Shawon Dunston Jr. drove in three runs for Gateway and shortstop Brett Sakuri had two RBI, one on a double in the sixth inning after Washington had closed to within 5-2. Dunston had a solo homer to lead off the ninth inning.
Mondile was replaced four batters into the fourth inning by Josh Lapiana, a lefty who was making his professional debut. Lapiana is a Bridgeville native and Chartiers Valley graduate. He was in spring training with Washington but released, then re-signed Friday afternoon.
Lapiana gave up two runs over three innings. He walked one and struck out the first batter he faced.
Gateway starting pitcher Reign Letkeman left in the bottom of the fifth with numbness in the fingers on his throwing hand. He was one of two Grizzlies who exited with an injury. Catcher Cody Brickhouse, after hitting a routine grounder to Franco at third base in the top of the fifth, immediately dropped to his knees just outside the batter’s box with an apparently shoulder injury.
The injuries were just another challenge for Gateway, which played a doubleheader Wednesday that included a 13-inning nightcap and had to make the long drive from St. Louis on Thursday night, arriving in Washington at 11:30 a.m. Friday.
The tired Grizzlies (7-6) and their worn-out bullpen endured and won their second straight to move above. the .500 mark.

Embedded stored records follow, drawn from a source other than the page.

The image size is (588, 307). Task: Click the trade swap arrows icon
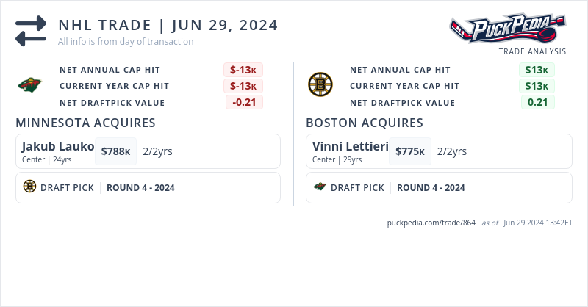coord(30,32)
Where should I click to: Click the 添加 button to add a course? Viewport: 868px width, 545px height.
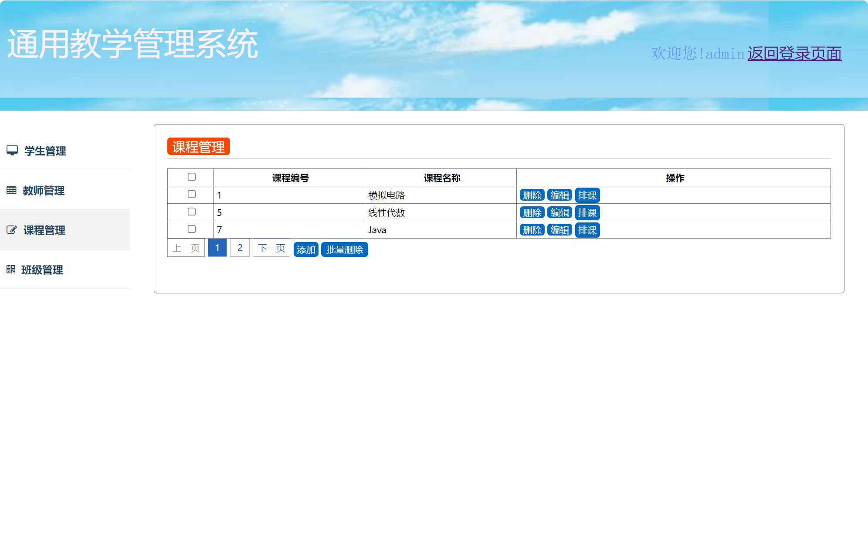(x=306, y=249)
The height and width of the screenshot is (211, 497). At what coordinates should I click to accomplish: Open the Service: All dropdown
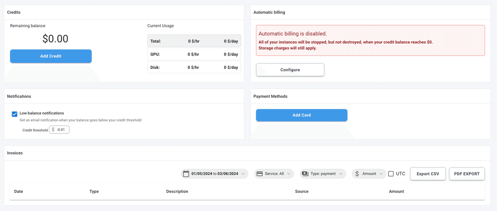274,174
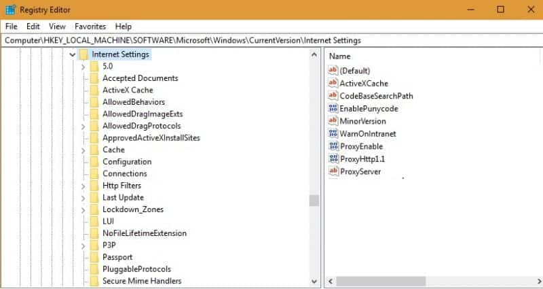The width and height of the screenshot is (543, 289).
Task: Select the Passport registry key
Action: 117,257
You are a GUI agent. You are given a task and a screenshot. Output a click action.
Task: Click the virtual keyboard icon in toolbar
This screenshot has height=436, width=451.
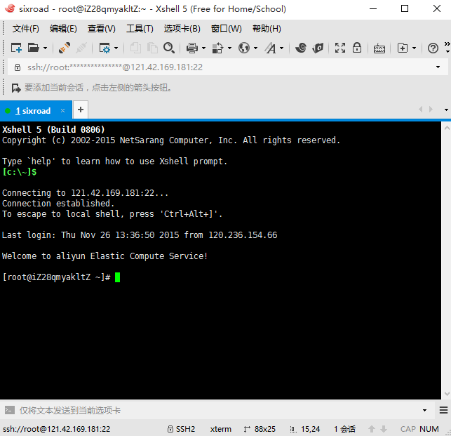pos(379,48)
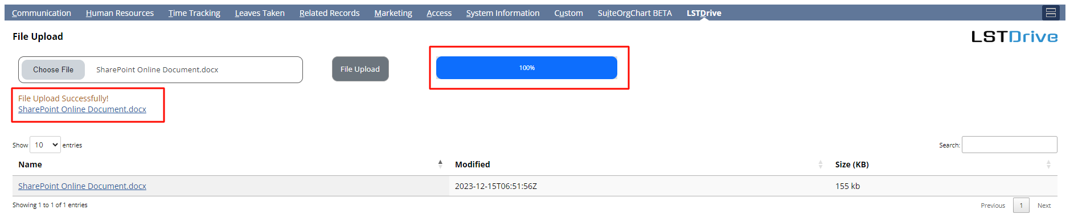Click the Choose File button
Screen dimensions: 1074x222
coord(53,69)
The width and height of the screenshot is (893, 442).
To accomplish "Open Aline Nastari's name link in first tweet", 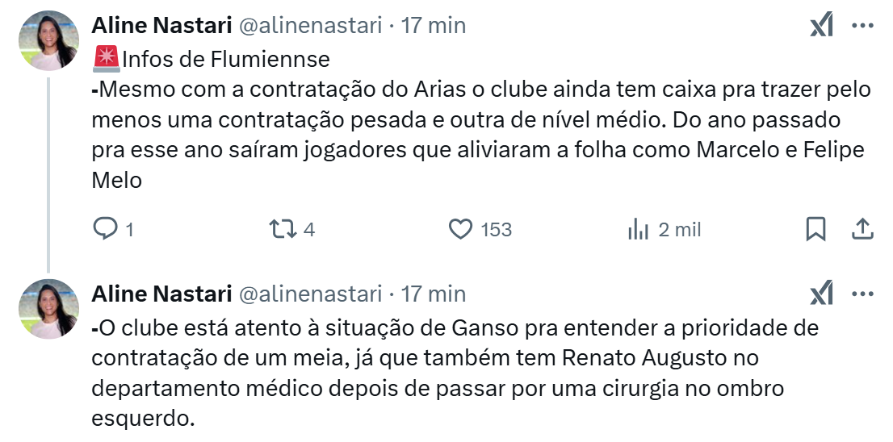I will (x=161, y=26).
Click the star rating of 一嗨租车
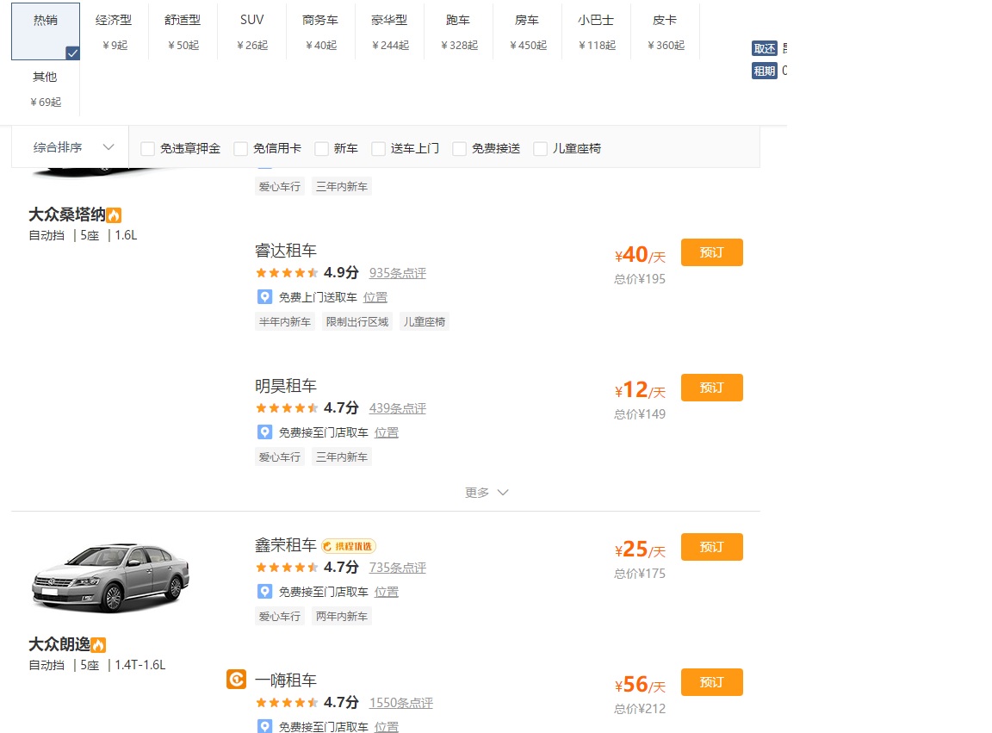Screen dimensions: 992x733 pos(284,703)
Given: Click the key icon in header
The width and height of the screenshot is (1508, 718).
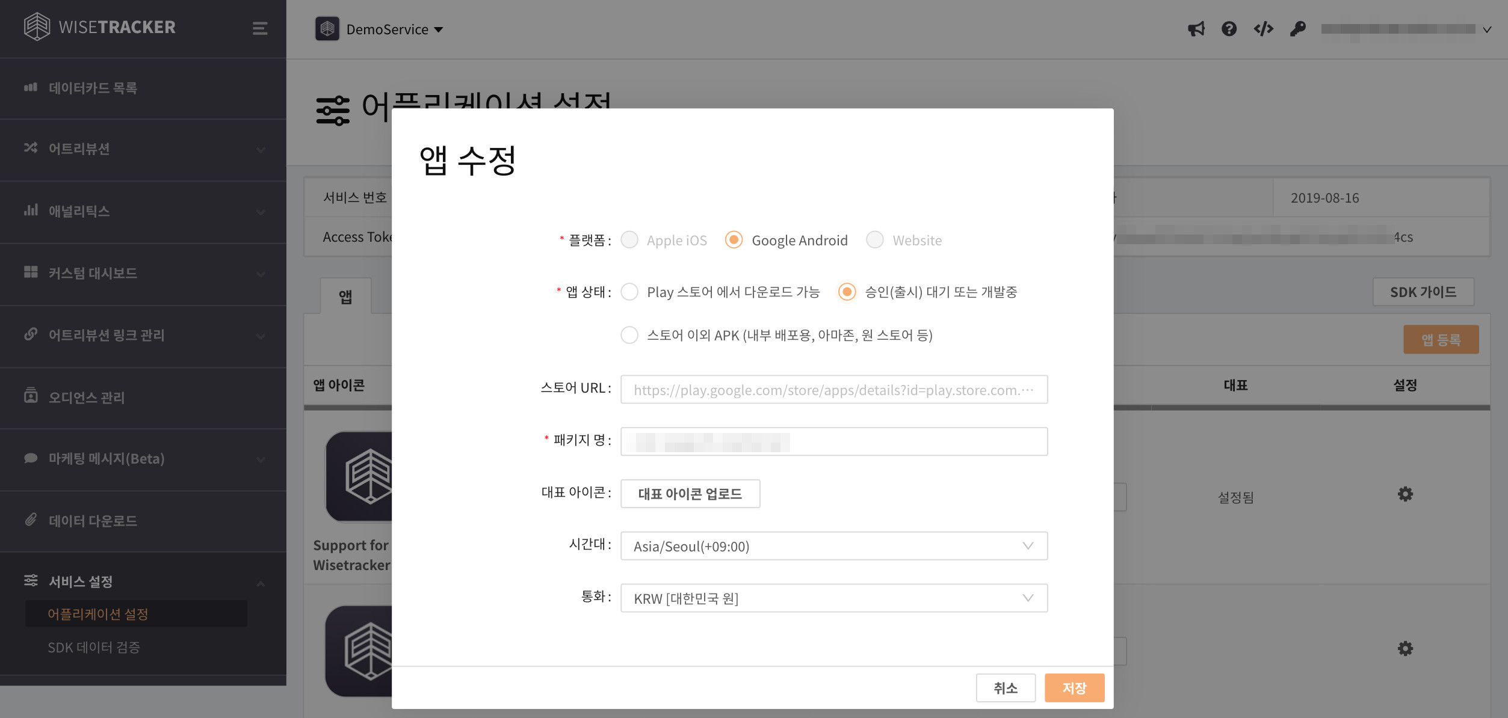Looking at the screenshot, I should pos(1297,29).
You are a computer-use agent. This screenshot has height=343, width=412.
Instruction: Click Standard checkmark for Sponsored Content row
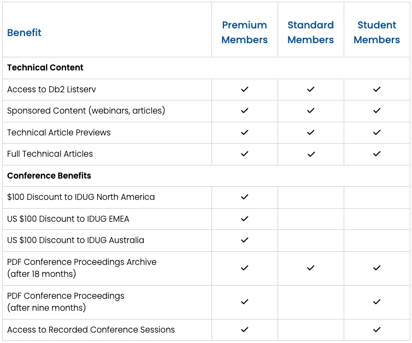point(310,110)
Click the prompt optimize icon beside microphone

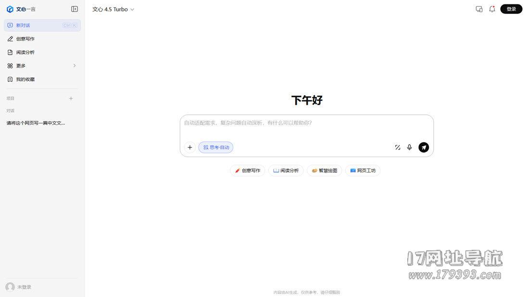(398, 148)
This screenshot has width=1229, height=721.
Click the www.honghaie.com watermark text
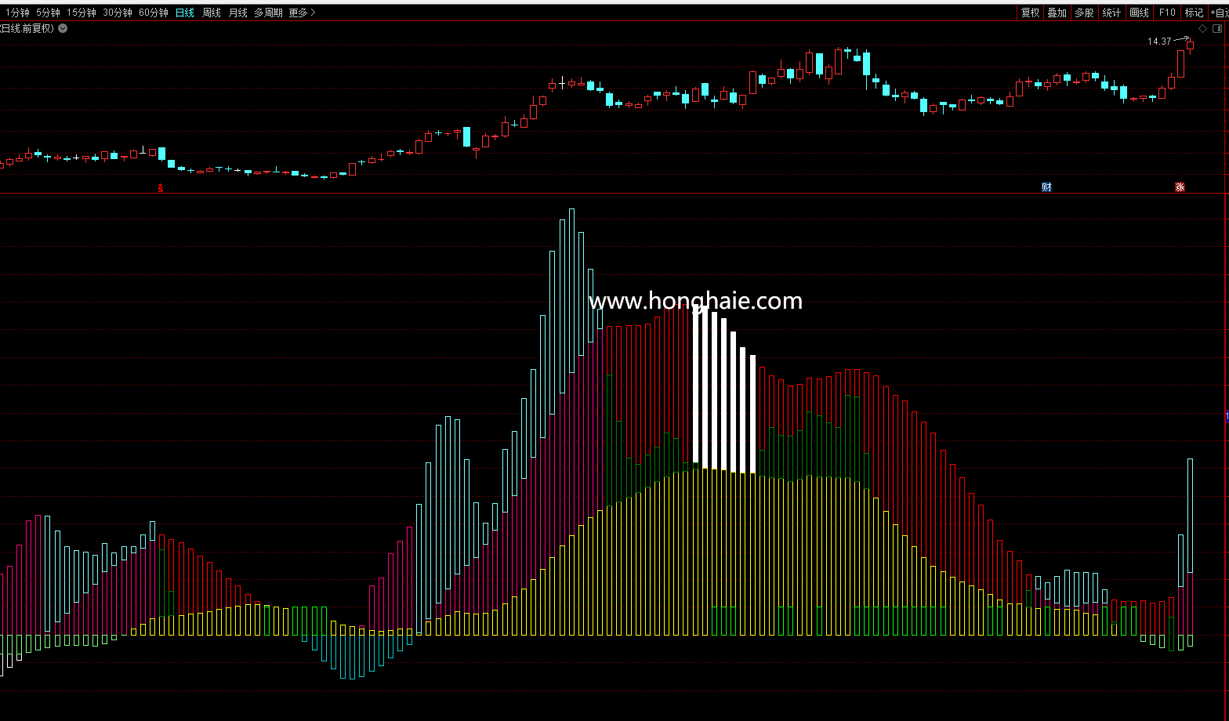695,301
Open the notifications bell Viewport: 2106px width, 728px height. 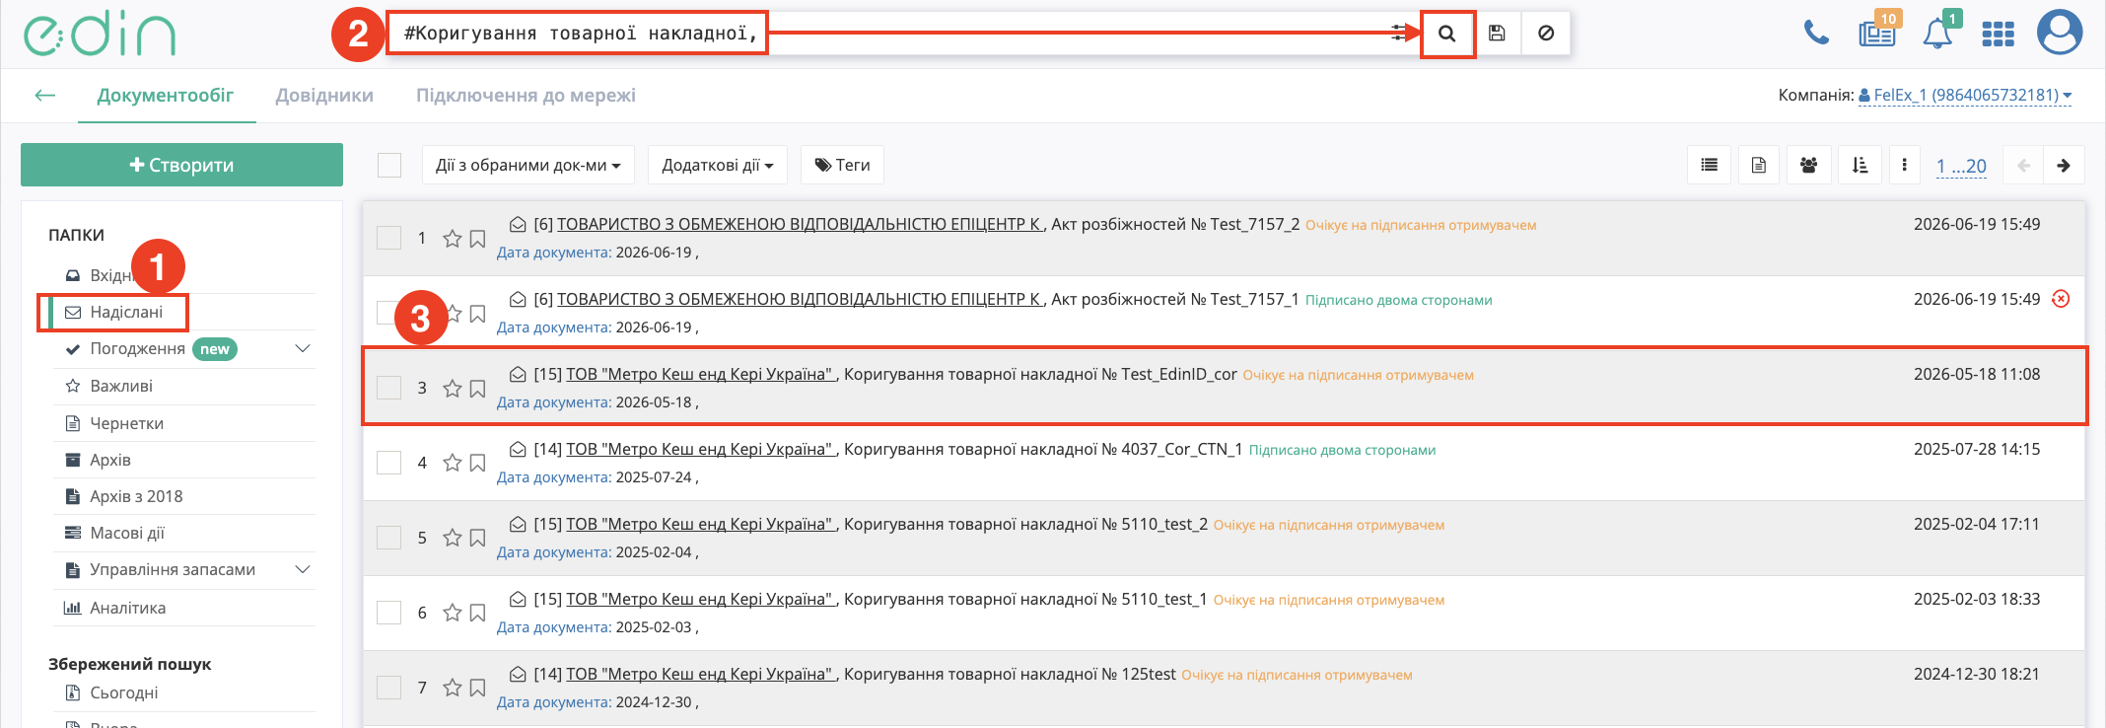pos(1937,34)
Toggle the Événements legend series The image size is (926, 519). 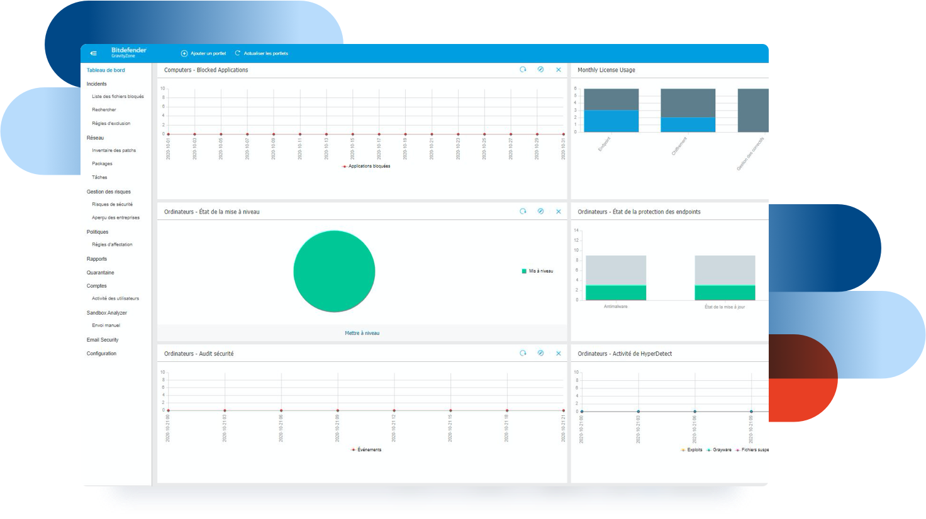click(366, 450)
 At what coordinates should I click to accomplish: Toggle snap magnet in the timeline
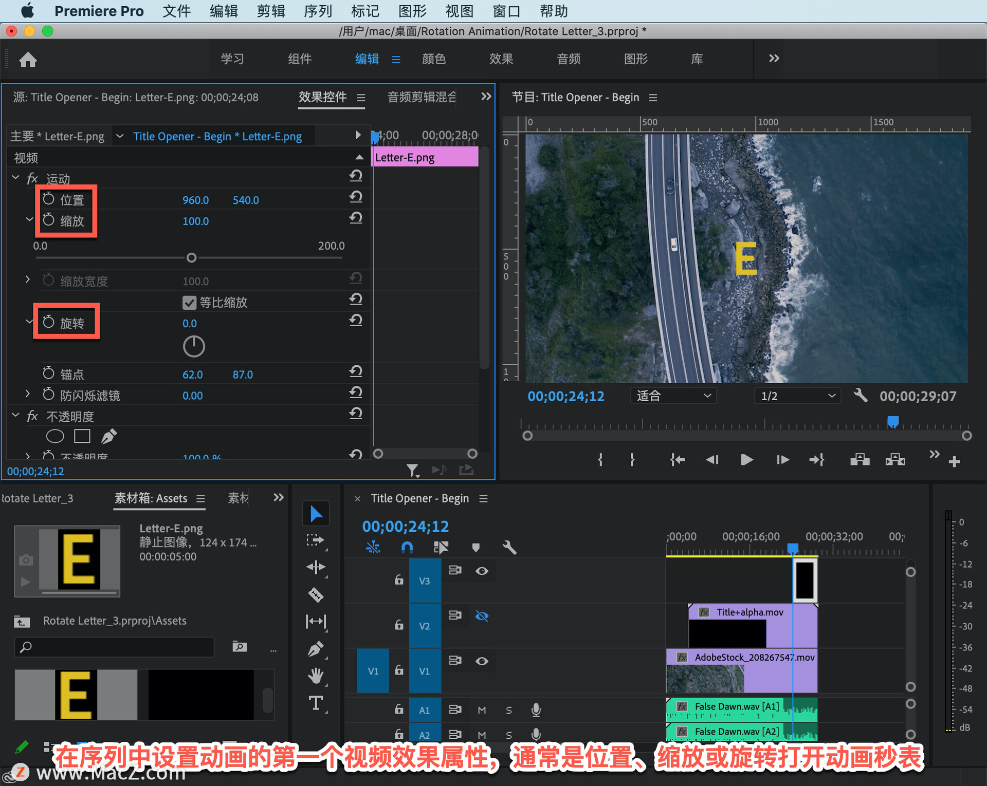[407, 547]
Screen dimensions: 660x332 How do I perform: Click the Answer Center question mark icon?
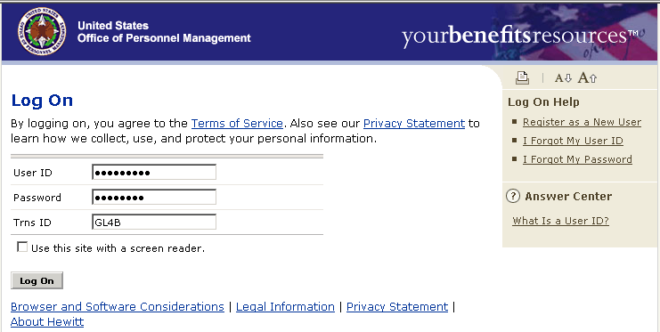click(x=512, y=196)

“We have only four guys back from last year,” Gateway manager Phil Warren pointed out. “It’s a whole new vibe. It’s a grind and a challenge, but I honestly don’t think we could be doing this with last year’s team.”
Reliever Jason Seever (1-0), who was pitching for the third day in a row, was the winner. … The Grizzlies have plenty of players with major league connections. Dunston Jr., the center fielder, is the son of the former Chicago Cubs shortstop, outfielder Gunnar Buhner is the son of former major league outfielder Jay Buhner, designated hitter Connor Owings is the brother of Kansas City Royals utility player Chris Owings and first baseman Austin O’Brien is the nephew of longtime big league catcher Charlie O’Brien.